Shp-2 contributes to anti-RSV activity in human pulmonary alveolar epithelial cells by interfering with the IFN-α-induced Jak/Stat1 pathway.

Abstract

Src homology phosphotyrosyl phosphatase 2 (Shp-2) is a ubiquitously expressed protein that is involved in a variety of cellular processes, including antiviral interferon signalling pathways. In this study, we investigated the role of Shp-2 in the host cell interactions of human respiratory syncytial virus (RSV). We report significant changes in the expression of Shp-2 in human pulmonary alveolar epithelial cells (A549) upon RSV infection.
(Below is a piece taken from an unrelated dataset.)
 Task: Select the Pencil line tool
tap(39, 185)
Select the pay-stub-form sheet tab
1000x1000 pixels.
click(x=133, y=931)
We also report that blocking Shp-2 does not affect viral replication or virus-induced interferon-alpha (IFN-α) production. Interestingly, whereas A549 cells were activated by IFN-α, the blocking of Shp-2 resulted in increased viral replication that was associated with the reduced expression of the IFN-stimulated genes of 2′,5′-oligoadenylate synthetases and Mx1, and the concomitant inhibition of Stat1 tyrosine phosphorylation. Our findings suggest that Shp-2 contributes to the control of RSV replication and progeny production in pulmonary alveolar epithelial cells by interfering with IFN-α-induced Jak/Stat1 pathway activation rather than by affecting the production of IFN-α itself.